I wondered: When did we, the public, find out this was the “biggest ring of human traffickers in the state’s history”?
On the contrary, as far as I knew, little or nothing had happened in the investigation in Missouri.
…The News-Leader gave the story front-page coverage when it broke in July 2017: “Authorities raid massage parlors.”
Missouri Attorney General Hawley was in town, and we ran a photo of him. We quoted him and his office extensively. He told those suspected of human trafficking: “We will find you out, we will hunt you down and we will prosecute you.”
Three months later, he announced he was challenging U.S. Sen. Claire McCaskill, a Democrat, in November.
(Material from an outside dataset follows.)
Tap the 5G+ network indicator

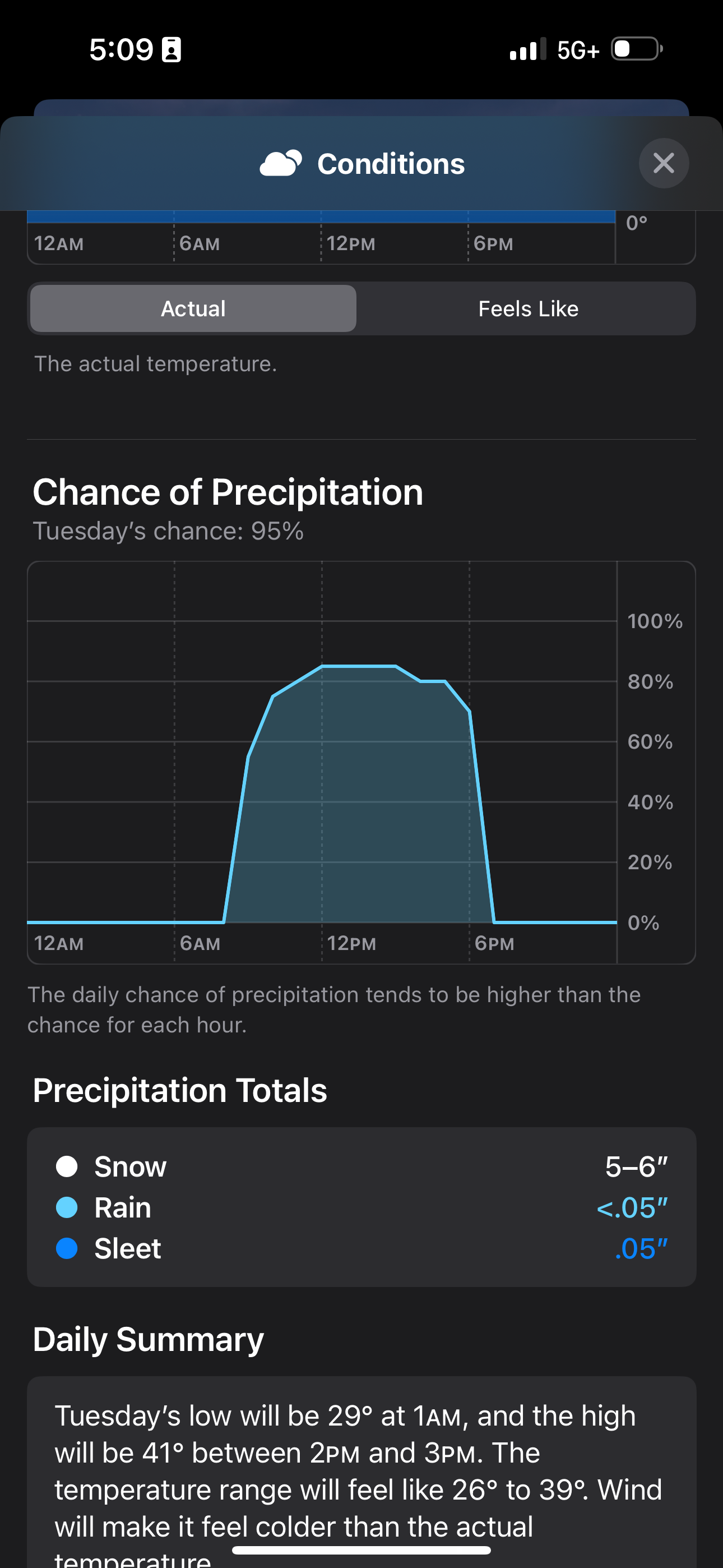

Colleague Harrison Keegan followed up on the human-trafficking story in February…
…Keegan reported: “Seven months after law enforcement officers raided more than a dozen Springfield massage parlors, looking for evidence of sex trafficking, no one has been charged locally with any felony crime.”
In that story, Curtis Garner, a Springfield attorney representing one of the massage parlors, said the state had “substantially” exaggerated what was happening at these businesses.
…On Tuesday, I called Hawley’s office for an update, as well as Patterson. They both sent me the same email response, drafted by the attorney general’s office.
“Following the raid on numerous businesses in southwest Missouri, the Attorney General’s Office won a court injunction prohibiting 15 businesses and individuals from engaging in trafficking or prostitution.
…First, I should note, the injunction might as well have also prohibited the businesses from murder, manufacturing meth and parking in handicap spaces.
Like prostitution and human trafficking, they already are illegal.
What this means, to me, is that in Missouri, no one has been charged with a felony. Still.
…for Pence to blow into town and announce that this investigation involves the “biggest ring of human traffickers in the state’s history” is as much unfounded as the claim that Springfield was on the “brink of collapse.”
In addition, the statement itself — “biggest ring of human traffickers in the state’s history” — happens to be false.
How do I know this?
You might recall that Missouri was a slave state.